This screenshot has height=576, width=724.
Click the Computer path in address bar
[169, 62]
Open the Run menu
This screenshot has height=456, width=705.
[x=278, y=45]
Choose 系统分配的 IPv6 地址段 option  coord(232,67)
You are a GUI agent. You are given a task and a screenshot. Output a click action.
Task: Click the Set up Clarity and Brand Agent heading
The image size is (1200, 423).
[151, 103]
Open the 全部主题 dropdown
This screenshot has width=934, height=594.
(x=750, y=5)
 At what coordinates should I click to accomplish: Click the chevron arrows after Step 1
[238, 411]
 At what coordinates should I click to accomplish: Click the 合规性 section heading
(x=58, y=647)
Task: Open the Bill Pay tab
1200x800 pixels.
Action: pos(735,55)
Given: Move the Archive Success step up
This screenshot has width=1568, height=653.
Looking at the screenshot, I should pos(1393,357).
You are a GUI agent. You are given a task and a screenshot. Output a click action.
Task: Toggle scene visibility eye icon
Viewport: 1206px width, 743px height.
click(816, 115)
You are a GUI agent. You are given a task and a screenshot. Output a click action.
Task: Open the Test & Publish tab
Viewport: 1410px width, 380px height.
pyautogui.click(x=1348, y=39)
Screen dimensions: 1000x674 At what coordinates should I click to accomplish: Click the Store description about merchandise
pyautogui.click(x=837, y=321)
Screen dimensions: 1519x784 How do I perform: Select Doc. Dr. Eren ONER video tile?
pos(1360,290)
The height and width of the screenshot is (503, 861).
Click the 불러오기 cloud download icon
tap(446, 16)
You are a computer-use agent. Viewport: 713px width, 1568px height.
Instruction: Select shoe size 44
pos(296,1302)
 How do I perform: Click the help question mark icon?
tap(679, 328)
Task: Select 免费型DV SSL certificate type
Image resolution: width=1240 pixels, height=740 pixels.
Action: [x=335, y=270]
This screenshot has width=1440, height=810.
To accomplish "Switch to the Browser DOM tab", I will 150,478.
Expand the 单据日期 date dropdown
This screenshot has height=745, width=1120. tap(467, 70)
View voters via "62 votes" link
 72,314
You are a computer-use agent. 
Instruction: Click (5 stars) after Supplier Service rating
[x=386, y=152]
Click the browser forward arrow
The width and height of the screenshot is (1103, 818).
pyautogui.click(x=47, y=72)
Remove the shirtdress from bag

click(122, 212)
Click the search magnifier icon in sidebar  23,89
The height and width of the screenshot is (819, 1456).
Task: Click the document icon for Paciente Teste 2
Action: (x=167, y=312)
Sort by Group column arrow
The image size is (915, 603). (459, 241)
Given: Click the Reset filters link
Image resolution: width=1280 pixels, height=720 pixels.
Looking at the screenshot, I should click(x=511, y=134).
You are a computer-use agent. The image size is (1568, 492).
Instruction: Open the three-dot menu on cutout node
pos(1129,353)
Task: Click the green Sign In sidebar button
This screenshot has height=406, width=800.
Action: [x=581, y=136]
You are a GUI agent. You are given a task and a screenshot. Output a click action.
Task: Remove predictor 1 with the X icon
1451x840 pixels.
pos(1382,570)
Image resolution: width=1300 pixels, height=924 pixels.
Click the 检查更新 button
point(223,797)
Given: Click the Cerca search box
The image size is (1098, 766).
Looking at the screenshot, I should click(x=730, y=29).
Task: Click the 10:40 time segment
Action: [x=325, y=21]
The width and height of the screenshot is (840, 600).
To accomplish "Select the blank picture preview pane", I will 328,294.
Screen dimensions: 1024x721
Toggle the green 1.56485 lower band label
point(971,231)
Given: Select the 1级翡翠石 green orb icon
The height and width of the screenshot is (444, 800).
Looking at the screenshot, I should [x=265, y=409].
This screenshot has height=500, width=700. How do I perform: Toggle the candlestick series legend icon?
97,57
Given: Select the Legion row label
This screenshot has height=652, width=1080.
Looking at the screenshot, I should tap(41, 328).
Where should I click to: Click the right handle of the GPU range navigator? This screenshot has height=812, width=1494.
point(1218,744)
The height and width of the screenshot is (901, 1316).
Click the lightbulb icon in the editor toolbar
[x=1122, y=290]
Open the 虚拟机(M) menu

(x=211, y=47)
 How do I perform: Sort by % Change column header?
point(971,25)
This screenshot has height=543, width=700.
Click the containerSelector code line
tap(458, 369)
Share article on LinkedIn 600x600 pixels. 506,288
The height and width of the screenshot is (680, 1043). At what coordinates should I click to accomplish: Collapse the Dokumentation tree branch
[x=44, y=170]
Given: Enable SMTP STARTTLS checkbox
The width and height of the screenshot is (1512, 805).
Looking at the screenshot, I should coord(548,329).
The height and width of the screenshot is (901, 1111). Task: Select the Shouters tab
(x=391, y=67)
------
YOUR OBJECTIVE:
Would you repeat all of the data above, word for word?

TASK SOLUTION:
This screenshot has height=576, width=724.
Click the Computer path in address bar
[169, 62]
Open the Run menu
This screenshot has height=456, width=705.
[x=278, y=45]
Choose 系统分配的 IPv6 地址段 option  coord(232,67)
You are a GUI agent. You are given a task and a screenshot. Output a click action.
Task: Click the Set up Clarity and Brand Agent heading
The image size is (1200, 423).
[151, 103]
Open the 全部主题 dropdown
This screenshot has width=934, height=594.
(x=750, y=5)
 At what coordinates should I click to accomplish: Click the chevron arrows after Step 1
[238, 411]
 At what coordinates should I click to accomplish: Click the 合规性 section heading
(x=58, y=647)
Task: Open the Bill Pay tab
1200x800 pixels.
Action: pos(735,55)
Given: Move the Archive Success step up
This screenshot has width=1568, height=653.
Looking at the screenshot, I should pos(1393,357).
You are a GUI agent. You are given a task and a screenshot. Output a click action.
Task: Toggle scene visibility eye icon
Viewport: 1206px width, 743px height.
click(816, 115)
You are a GUI agent. You are given a task and a screenshot. Output a click action.
Task: Open the Test & Publish tab
Viewport: 1410px width, 380px height.
pyautogui.click(x=1348, y=39)
Screen dimensions: 1000x674 At what coordinates should I click to accomplish: Click the Store description about merchandise
pyautogui.click(x=837, y=321)
Screen dimensions: 1519x784 How do I perform: Select Doc. Dr. Eren ONER video tile?
pos(1360,290)
The height and width of the screenshot is (503, 861).
Click the 불러오기 cloud download icon
tap(446, 16)
You are a computer-use agent. Viewport: 713px width, 1568px height.
Instruction: Select shoe size 44
pos(296,1302)
 How do I perform: Click the help question mark icon?
tap(679, 328)
Task: Select 免费型DV SSL certificate type
Image resolution: width=1240 pixels, height=740 pixels.
Action: [x=335, y=270]
This screenshot has width=1440, height=810.
To accomplish "Switch to the Browser DOM tab", I will 150,478.
Expand the 单据日期 date dropdown
This screenshot has height=745, width=1120. tap(467, 70)
View voters via "62 votes" link
 72,314
You are a computer-use agent. 
Instruction: Click (5 stars) after Supplier Service rating
[x=386, y=152]
Click the browser forward arrow
The width and height of the screenshot is (1103, 818).
pyautogui.click(x=47, y=72)
Remove the shirtdress from bag

click(122, 212)
Click the search magnifier icon in sidebar  23,89
The height and width of the screenshot is (819, 1456).
Task: Click the document icon for Paciente Teste 2
Action: (x=167, y=312)
Sort by Group column arrow
The image size is (915, 603). (459, 241)
Given: Click the Reset filters link
Image resolution: width=1280 pixels, height=720 pixels.
Looking at the screenshot, I should click(x=511, y=134).
You are a computer-use agent. The image size is (1568, 492).
Instruction: Open the three-dot menu on cutout node
pos(1129,353)
Task: Click the green Sign In sidebar button
This screenshot has height=406, width=800.
Action: [x=581, y=136]
You are a GUI agent. You are given a task and a screenshot. Output a click action.
Task: Remove predictor 1 with the X icon
1451x840 pixels.
pos(1382,570)
Image resolution: width=1300 pixels, height=924 pixels.
Click the 检查更新 button
point(223,797)
Given: Click the Cerca search box
The image size is (1098, 766).
Looking at the screenshot, I should click(x=730, y=29).
Task: Click the 10:40 time segment
Action: [x=325, y=21]
The width and height of the screenshot is (840, 600).
To accomplish "Select the blank picture preview pane", I will 328,294.
Screen dimensions: 1024x721
Toggle the green 1.56485 lower band label
point(971,231)
Given: Select the 1级翡翠石 green orb icon
The height and width of the screenshot is (444, 800).
Looking at the screenshot, I should [x=265, y=409].
This screenshot has height=500, width=700. How do I perform: Toggle the candlestick series legend icon?
97,57
Given: Select the Legion row label
This screenshot has height=652, width=1080.
Looking at the screenshot, I should tap(41, 328).
Where should I click to: Click the right handle of the GPU range navigator? This screenshot has height=812, width=1494.
point(1218,744)
The height and width of the screenshot is (901, 1316).
Click the lightbulb icon in the editor toolbar
[x=1122, y=290]
Open the 虚拟机(M) menu

(x=211, y=47)
 How do I perform: Sort by % Change column header?
point(971,25)
This screenshot has height=543, width=700.
Click the containerSelector code line
tap(458, 369)
Share article on LinkedIn 600x600 pixels. 506,288
The height and width of the screenshot is (680, 1043). At what coordinates should I click to accomplish: Collapse the Dokumentation tree branch
[x=44, y=170]
Given: Enable SMTP STARTTLS checkbox
The width and height of the screenshot is (1512, 805).
Looking at the screenshot, I should coord(548,329).
The height and width of the screenshot is (901, 1111). Task: Select the Shouters tab
(x=391, y=67)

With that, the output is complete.